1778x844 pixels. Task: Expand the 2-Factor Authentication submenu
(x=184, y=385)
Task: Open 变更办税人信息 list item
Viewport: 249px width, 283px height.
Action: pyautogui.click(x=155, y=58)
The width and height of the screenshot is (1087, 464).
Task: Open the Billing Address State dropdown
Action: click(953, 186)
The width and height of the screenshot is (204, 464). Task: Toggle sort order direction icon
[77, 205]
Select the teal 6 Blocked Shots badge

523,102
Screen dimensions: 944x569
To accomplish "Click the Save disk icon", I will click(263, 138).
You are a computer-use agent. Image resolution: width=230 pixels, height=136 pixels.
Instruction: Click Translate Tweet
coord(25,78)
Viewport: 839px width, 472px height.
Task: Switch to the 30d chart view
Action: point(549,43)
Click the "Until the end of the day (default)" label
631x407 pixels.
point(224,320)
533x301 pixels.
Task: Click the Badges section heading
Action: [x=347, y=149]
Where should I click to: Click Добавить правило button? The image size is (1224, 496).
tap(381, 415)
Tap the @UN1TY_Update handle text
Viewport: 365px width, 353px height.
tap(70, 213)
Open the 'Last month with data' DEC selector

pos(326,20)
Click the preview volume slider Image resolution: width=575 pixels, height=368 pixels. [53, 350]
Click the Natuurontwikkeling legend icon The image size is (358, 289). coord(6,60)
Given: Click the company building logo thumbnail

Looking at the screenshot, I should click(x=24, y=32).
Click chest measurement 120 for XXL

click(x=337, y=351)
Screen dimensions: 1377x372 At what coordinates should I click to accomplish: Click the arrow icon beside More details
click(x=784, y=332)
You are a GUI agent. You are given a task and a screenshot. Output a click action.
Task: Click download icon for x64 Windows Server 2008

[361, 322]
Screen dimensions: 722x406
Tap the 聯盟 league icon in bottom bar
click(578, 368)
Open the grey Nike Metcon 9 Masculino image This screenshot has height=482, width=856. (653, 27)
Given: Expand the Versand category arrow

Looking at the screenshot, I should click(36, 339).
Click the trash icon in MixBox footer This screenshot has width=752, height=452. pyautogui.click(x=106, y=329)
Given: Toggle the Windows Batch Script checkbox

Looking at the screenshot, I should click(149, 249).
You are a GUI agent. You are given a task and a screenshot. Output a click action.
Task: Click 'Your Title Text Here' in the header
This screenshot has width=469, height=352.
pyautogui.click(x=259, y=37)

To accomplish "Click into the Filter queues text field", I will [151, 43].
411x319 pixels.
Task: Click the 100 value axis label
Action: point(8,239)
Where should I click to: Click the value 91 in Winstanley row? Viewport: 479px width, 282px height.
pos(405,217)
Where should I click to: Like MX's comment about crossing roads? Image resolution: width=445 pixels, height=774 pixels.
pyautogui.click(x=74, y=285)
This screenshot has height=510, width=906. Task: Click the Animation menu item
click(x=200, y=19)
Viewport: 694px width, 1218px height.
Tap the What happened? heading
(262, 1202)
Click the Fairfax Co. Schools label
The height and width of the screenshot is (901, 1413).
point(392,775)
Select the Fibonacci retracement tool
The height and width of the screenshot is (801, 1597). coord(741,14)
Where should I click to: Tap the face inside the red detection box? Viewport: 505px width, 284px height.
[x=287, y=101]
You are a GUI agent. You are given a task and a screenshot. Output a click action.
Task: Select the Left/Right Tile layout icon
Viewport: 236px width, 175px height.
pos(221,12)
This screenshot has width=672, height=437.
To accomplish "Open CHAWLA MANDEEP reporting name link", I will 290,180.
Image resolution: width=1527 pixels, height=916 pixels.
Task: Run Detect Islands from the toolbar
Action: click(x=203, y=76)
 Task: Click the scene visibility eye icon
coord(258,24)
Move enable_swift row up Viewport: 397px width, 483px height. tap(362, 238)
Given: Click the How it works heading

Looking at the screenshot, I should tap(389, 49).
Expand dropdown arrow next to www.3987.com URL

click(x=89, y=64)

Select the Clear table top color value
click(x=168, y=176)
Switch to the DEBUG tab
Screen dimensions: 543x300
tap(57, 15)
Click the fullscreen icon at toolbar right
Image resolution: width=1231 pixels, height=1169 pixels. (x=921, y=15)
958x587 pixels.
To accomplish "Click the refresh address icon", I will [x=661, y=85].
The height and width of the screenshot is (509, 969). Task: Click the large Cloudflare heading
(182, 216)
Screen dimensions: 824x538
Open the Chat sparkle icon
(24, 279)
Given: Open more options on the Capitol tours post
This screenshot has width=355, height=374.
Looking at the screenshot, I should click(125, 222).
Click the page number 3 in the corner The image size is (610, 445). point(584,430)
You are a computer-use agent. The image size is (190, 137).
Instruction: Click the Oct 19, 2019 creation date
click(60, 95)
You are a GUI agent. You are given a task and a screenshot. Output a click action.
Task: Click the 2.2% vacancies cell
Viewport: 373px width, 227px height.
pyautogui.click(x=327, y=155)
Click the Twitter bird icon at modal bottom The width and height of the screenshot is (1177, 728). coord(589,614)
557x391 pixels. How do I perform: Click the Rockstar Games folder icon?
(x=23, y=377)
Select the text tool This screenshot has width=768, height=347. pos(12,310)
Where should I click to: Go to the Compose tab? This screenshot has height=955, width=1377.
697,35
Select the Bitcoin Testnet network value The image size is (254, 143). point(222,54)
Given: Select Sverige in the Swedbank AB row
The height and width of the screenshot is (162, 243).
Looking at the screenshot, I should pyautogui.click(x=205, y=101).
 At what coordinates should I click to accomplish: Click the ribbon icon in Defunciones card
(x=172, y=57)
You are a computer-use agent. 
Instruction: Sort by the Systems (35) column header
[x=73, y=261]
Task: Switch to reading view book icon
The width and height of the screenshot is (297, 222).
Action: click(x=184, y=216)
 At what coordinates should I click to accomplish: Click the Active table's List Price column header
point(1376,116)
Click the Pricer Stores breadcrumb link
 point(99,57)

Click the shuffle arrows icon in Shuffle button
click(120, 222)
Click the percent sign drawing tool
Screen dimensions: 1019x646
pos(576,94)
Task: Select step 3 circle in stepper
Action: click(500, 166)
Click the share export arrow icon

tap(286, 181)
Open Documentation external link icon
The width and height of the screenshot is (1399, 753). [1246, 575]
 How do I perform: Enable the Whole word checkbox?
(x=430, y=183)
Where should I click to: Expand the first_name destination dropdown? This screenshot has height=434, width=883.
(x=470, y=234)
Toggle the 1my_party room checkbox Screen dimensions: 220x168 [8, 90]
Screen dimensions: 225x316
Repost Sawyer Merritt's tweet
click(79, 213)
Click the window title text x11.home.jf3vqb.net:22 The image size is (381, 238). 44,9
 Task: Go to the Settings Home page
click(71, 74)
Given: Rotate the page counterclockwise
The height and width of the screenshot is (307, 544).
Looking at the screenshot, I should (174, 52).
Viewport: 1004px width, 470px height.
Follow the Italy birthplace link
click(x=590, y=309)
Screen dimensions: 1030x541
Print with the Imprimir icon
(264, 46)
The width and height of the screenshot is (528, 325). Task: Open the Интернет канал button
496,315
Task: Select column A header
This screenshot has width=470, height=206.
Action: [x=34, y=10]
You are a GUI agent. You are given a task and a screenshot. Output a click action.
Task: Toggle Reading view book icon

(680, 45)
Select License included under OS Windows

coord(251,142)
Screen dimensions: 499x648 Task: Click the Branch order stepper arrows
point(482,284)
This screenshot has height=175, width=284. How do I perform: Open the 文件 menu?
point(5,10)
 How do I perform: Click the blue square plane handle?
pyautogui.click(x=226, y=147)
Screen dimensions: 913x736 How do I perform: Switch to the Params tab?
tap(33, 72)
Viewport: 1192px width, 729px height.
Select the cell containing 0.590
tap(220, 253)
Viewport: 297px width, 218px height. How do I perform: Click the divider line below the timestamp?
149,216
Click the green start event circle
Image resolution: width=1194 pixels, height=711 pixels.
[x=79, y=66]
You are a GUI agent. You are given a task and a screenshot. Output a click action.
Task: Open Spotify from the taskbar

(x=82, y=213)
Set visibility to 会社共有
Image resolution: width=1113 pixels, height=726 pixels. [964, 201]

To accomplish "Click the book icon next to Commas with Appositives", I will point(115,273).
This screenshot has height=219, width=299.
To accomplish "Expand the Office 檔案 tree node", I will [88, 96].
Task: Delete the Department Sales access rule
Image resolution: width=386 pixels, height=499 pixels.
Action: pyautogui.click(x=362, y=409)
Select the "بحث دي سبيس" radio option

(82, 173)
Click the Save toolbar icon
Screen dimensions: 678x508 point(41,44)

# Goal of the exercise:
All lines with the string "computer" must be copied from the data.

# Finished exercise:
You are a computer-use agent. Image resolution: width=230 pixels, height=136 pixels.
You are a computer-use agent. The image size is (190, 137).
You are a computer-use agent. 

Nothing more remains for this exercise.